Excerpts from a dataset:
---------------
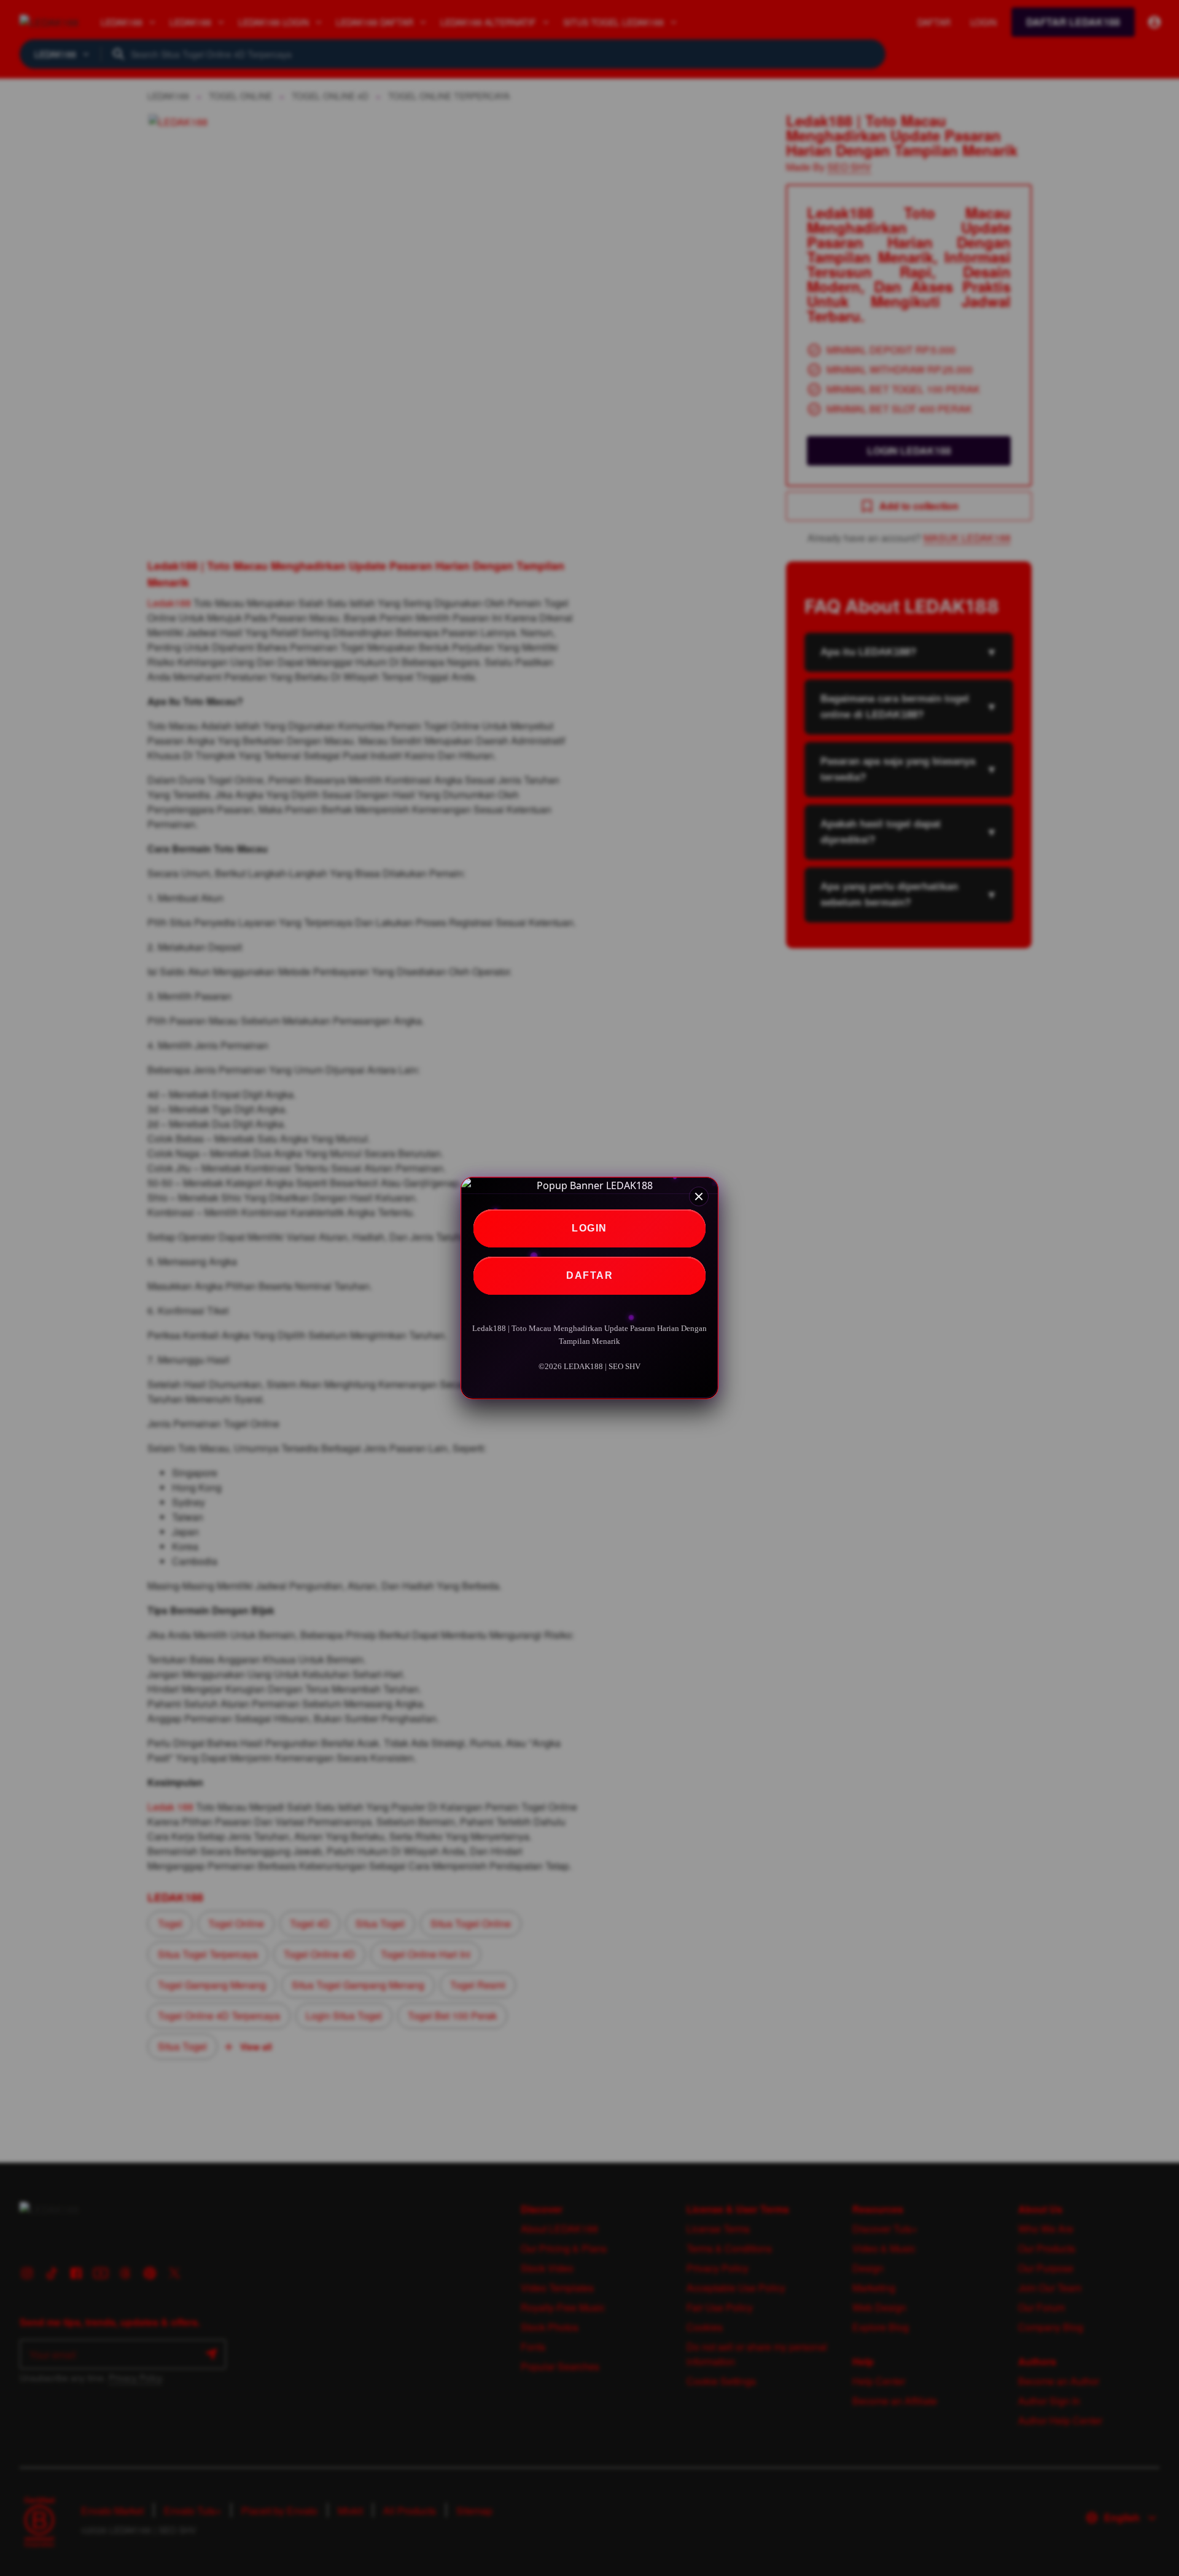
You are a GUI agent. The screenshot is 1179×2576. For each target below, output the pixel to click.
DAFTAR (589, 1275)
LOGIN (589, 1228)
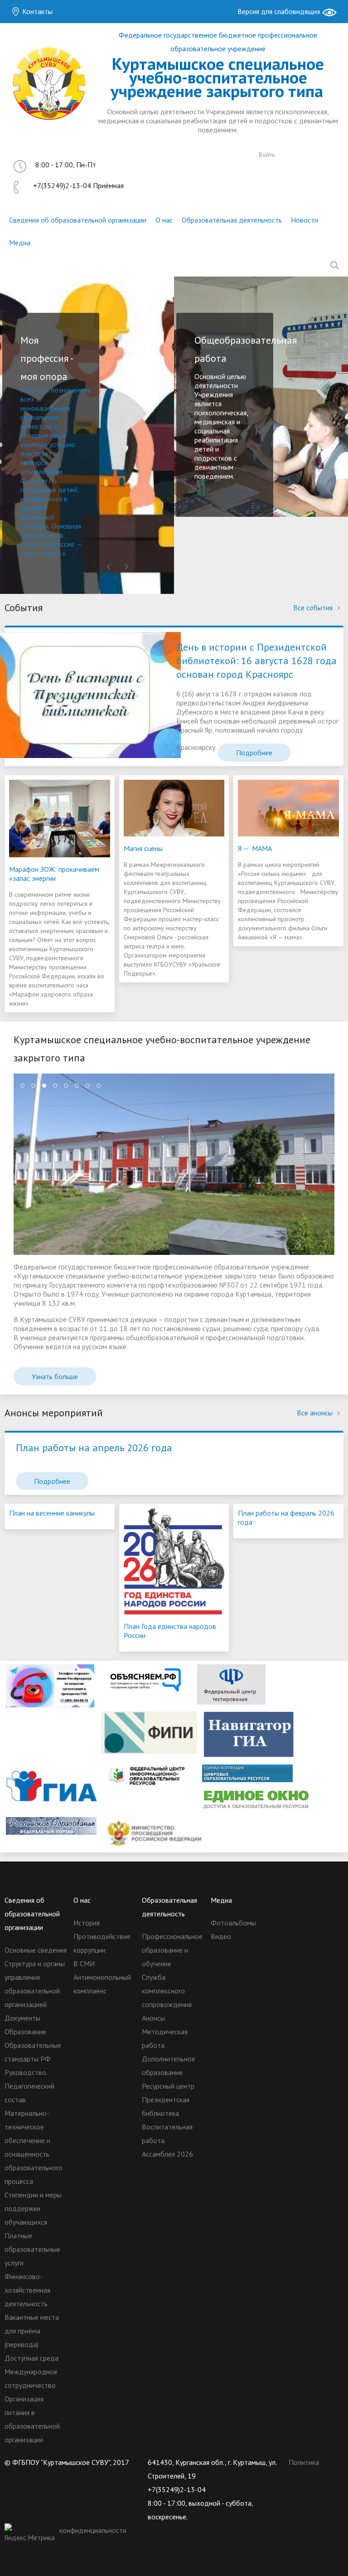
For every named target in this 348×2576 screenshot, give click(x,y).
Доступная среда (31, 2357)
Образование (25, 2031)
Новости (304, 219)
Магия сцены (143, 848)
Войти (267, 155)
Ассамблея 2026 (167, 2153)
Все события (313, 607)
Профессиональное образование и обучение (172, 1950)
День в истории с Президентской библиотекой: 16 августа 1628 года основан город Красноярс (256, 660)
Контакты (36, 11)
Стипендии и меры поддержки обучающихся (33, 2208)
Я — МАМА (255, 848)
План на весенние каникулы (52, 1512)
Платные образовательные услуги (32, 2249)
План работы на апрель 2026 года (94, 1447)
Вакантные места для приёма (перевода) (32, 2331)
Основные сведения (36, 1949)
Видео (221, 1936)
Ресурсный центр (168, 2085)
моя (30, 553)
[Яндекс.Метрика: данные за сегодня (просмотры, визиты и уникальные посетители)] (31, 2533)
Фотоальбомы (233, 1922)
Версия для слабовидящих (279, 11)
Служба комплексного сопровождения (167, 1991)
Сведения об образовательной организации (77, 219)
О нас (164, 219)
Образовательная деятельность (232, 219)
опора (50, 553)
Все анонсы (315, 1412)
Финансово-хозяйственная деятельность (27, 2290)
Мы (26, 389)
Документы (22, 2017)
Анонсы (153, 2017)
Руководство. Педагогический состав (29, 2086)
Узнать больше (55, 1376)
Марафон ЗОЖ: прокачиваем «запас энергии (54, 874)
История (86, 1922)
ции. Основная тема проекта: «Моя (50, 535)
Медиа (19, 242)
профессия (57, 544)
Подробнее (254, 752)
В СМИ (84, 1963)
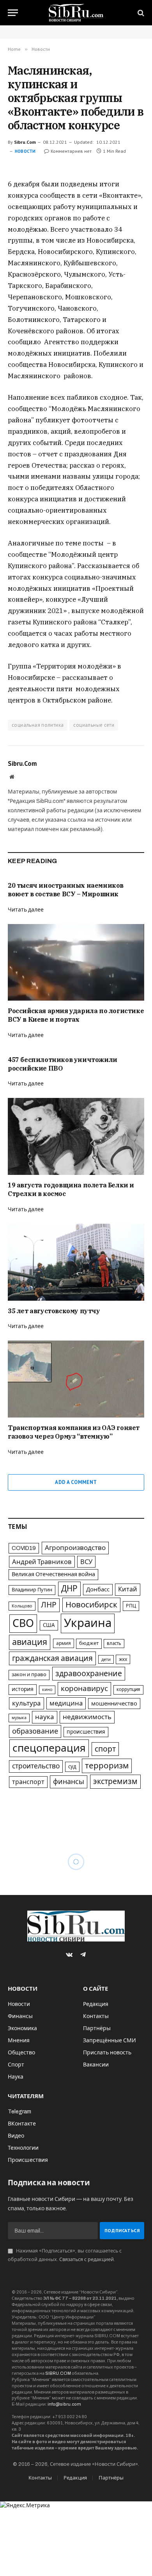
---------------
• **Task description**:
Only an exact, picture-free copy of the entries counts as the answer.

• **Answer to this problem**:
You are a GUI agent. The screenshot is 1179×2576. For each target below, output the pixel to click.
DAFTAR (589, 1275)
LOGIN (589, 1228)
For every named target in this 348×2576 screenshot, give click(x,y).
Доступная среда (31, 2357)
Образование (25, 2031)
Новости (304, 219)
Магия сцены (143, 848)
Войти (267, 155)
Ассамблея 2026 (167, 2153)
Все события (313, 607)
Профессиональное образование и обучение (172, 1950)
День в истории с Президентской библиотекой: 16 августа 1628 года основан город Красноярс (256, 660)
Контакты (36, 11)
Стипендии и меры поддержки обучающихся (33, 2208)
Я — МАМА (255, 848)
План на весенние каникулы (52, 1512)
Платные образовательные услуги (32, 2249)
План работы на апрель 2026 года (94, 1447)
Вакантные места для приёма (перевода) (32, 2331)
Основные сведения (36, 1949)
Видео (221, 1936)
Ресурсный центр (168, 2085)
моя (30, 553)
[Яндекс.Метрика: данные за сегодня (просмотры, визиты и уникальные посетители)] (31, 2533)
Фотоальбомы (233, 1922)
Версия для слабовидящих (279, 11)
Служба комплексного сопровождения (167, 1991)
Сведения об образовательной организации (77, 219)
О нас (164, 219)
Образовательная деятельность (232, 219)
опора (50, 553)
Все анонсы (315, 1412)
Финансово-хозяйственная деятельность (27, 2290)
Мы (26, 389)
Документы (22, 2017)
Анонсы (153, 2017)
Руководство. Педагогический состав (29, 2086)
Узнать больше (55, 1376)
Марафон ЗОЖ: прокачиваем «запас энергии (54, 874)
История (86, 1922)
ции. Основная тема проекта: «Моя (50, 535)
Медиа (19, 242)
профессия (57, 544)
Подробнее (254, 752)
В СМИ (84, 1963)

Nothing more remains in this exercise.